Oscillations

Ceux qui vivent, ce sont ceux qui voient.

Ce serait un euphémisme de taille que d’avouer ne pas être étranger à un certain radicalisme idéologique.

Une idéologie d’autant plus pure qu’elle n’est souvent qu’un vide sans tâche, prête à être remplie par tout et son contraire. De deux choses l’une : soit je me situe au-delà des contradictions…position arrogante, mais intellectuellement confortable, soit je suis une expression individuelle de la complète immaturité populaire, « prêt à Marat, comme prêt à Tibère »…. Soit il s’agit encore ici d’une contradiction que je transcende…On ne s’en sort plus.

Le fond importe peu. Le radicalisme auquel je fais référence ici est d’ordre formel. Ce qui me séduit, c’est l’adhésion totale. Ainsi, la moindre imperfection identifiée dans un système quel qu’il soit me conduit à le fuir irrémédiablement, quitte à me jeter avec la même ardeur dans une idéologie différente, voire opposée….jusqu’à ce que le processus se répète, que j’en vienne à oublier ma première démission pour embrasser l’idéologie que je fuyais. On ne s’en sort plus.

Le comble du cynisme, c’est d’en être conscient et d’arriver au point où, connaissant par avance les voies ascendantes et descendantes qu’empreintent les rails, je monte dans le wagon un sourire désabusé aux lèvres.

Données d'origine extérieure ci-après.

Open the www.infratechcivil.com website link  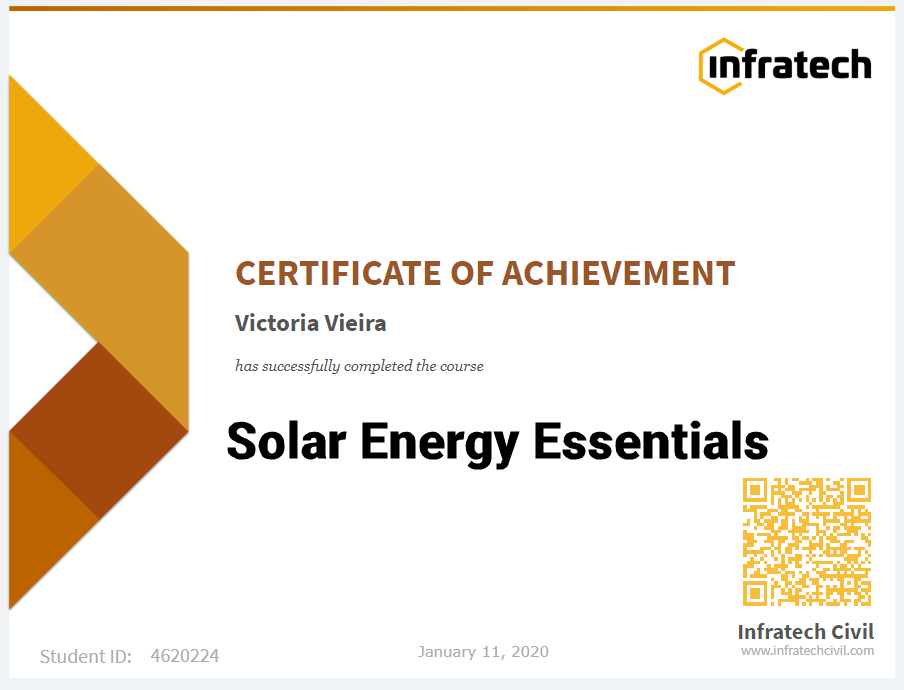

C’est bien la preuve que l’idéologie n’importe pas et que seule compte la mobilisation psychique du moment. Savoir son esprit occupé est la priorité. Il sera toujours temps d’agir quand l’inconfort intellectuel sera trop criant. On ne s’en sort plus.

A regarder ce qui vient d’être défini, j’ai l’impression que cela s’applique merveilleusement bien au terme d’immaturité. Finalement, cela revient à refuser d’habiter un magnifique château au motif que dans l’un des murs de pierres, l’une de celle-ci est trop saillante et rend ce mur disharmonieux.

Il conviendrait d’apprendre à repérer la pierre, pour ce qu’elle est : un composant peu gracieux, plus vulgaire, peut-être même dangereux pour la sécurité des hôtes… Mais en aucun cas un motif d’abandon de la demeure car alors, effectivement, la perfection n’est pas de ce monde et on risque de ne plus rentrer nulle part.

Cette intolérance « architecturale » peut aussi très bien être l’expression extérieure de mon intolérance à accepter mes imperfections intérieures.

Enfin, il est très rassurant de constater que cette instabilité d’adhésion, aussi dangereuse sur le long terme qu’elle puisse se révéler (aucune bande adhésive ne résiste aux multiples changements de supports…elle finit par ne plus coller nulle part et se recroqueville, desséchée, dans une inutilité totale) est très largement partagée par mes congénères humains, de manière plus ou moins prononcée, plus ou moins erratique, plus ou moins consciente ou douloureuse pour le sujet qui en est l’objet.

En conclusion je brandis donc sans honte un « nous ». C’est bien ce que nous sommes en de pareilles circonstances : un objet, un jouet.

Un bolide lancé à pleine allure sur une piste cyclique qui, s’il ne sait à un moment donné s’éjecter pour prendre de la hauteur, verra son moteur à explosion exploser pour de bon.